# Reading passage
========================

In a preferred embodiment, s(n) is digitally sampled at 8 kHz. Each
frame preferably contains 20 ms of data, or 160 samples at the
preferred 8 kHz rate. Each subframe therefore contains 40 samples
of data. It is important to note that many of the equations
presented below assume these values. However, those skilled in the
art will recognize that while these parameters are appropriate for
speech coding, they are merely exemplary and other suitable
alternative parameters could be used.
HI. Overview of the Invention
The methods and apparatuses of the present invention involve coding
the speech signal s(n). FIG. 2 depicts encoder 102 and decoder 104
in greater detail. According to the present invention, encoder 102
includes an initial parameter calculation module 202, a
classification module 208, and one or more encoder modes 204.
Decoder 104 includes one or more decoder modes 206. The number of
decoder modes, N.sub.d, in general equals the number of encoder
modes, N.sub.e. As would be apparent to one skilled in the art,
encoder mode 1 communicates with decoder mode 1, and so on. As
shown, the encoded speech signal, s.sub.enc (n), is transmitted via
transmission medium 106.

========================

# Supplied information

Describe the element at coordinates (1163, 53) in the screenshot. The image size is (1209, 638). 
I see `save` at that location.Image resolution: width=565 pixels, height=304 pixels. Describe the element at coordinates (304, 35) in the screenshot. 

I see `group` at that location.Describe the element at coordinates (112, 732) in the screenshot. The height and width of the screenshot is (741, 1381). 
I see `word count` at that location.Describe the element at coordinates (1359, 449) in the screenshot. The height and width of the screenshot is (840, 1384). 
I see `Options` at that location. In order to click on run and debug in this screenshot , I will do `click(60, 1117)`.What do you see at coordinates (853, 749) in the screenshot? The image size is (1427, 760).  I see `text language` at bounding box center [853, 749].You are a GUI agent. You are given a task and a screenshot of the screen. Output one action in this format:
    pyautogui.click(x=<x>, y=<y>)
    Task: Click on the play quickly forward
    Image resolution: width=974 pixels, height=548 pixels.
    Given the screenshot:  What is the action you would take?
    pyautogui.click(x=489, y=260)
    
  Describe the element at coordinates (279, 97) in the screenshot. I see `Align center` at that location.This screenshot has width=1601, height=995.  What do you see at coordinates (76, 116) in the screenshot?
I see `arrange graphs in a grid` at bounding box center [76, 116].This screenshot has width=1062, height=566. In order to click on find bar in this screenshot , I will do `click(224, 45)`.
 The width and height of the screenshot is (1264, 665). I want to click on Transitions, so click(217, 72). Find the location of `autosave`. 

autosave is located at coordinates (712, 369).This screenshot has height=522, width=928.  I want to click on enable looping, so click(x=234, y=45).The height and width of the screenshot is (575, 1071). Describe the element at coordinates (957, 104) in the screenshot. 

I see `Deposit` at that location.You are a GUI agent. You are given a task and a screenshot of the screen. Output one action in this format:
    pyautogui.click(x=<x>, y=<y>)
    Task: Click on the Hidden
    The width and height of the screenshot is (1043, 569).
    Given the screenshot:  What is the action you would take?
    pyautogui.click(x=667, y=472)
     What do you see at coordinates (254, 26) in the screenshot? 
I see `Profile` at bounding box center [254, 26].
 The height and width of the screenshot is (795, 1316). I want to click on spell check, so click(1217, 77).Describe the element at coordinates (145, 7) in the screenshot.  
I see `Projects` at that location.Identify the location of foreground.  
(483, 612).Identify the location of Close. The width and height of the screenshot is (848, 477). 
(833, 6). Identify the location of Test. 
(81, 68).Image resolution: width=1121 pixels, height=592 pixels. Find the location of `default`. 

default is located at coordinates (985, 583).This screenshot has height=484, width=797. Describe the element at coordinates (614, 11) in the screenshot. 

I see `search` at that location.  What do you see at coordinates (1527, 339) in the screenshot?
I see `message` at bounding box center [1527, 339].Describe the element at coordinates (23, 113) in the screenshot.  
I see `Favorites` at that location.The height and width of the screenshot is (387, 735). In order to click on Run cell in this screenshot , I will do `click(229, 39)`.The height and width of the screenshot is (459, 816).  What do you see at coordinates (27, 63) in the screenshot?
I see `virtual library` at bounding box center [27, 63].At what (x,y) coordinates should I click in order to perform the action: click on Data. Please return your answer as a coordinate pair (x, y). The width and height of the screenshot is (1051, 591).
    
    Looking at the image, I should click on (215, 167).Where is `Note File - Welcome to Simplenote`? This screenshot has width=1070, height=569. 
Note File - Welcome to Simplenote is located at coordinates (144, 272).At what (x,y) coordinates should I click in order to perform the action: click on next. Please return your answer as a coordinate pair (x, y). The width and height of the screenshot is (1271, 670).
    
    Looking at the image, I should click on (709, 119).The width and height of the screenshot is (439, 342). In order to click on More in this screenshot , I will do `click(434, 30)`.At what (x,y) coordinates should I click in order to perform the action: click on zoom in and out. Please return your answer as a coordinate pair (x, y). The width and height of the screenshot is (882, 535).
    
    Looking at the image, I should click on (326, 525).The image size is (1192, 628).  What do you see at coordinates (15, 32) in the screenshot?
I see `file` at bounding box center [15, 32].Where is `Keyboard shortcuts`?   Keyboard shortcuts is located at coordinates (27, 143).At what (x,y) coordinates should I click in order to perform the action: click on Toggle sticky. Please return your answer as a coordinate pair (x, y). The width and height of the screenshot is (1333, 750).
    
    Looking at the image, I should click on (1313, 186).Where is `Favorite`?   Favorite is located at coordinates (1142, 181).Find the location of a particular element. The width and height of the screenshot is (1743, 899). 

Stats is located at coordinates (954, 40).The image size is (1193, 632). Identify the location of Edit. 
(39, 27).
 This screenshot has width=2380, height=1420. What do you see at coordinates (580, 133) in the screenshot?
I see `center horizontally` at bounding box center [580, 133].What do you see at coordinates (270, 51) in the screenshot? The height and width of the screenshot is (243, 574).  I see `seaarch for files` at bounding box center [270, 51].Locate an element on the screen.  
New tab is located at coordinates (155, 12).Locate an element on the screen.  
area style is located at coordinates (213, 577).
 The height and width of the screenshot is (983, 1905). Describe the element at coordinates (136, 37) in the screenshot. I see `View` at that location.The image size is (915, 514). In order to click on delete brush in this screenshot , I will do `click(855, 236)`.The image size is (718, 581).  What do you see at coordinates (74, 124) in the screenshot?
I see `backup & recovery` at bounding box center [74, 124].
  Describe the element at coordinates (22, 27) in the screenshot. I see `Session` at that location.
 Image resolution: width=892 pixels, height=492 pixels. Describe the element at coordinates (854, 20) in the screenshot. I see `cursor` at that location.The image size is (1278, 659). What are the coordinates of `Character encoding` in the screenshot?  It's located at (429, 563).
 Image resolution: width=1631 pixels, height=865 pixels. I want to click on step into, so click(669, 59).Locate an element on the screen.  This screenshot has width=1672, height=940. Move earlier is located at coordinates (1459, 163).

========================

# Requirements
In the speech coding passage, which components does encoder 102 include?

# Result below
An initial parameter calculation module 202, a classification module 208, and one or more encoder modes 204.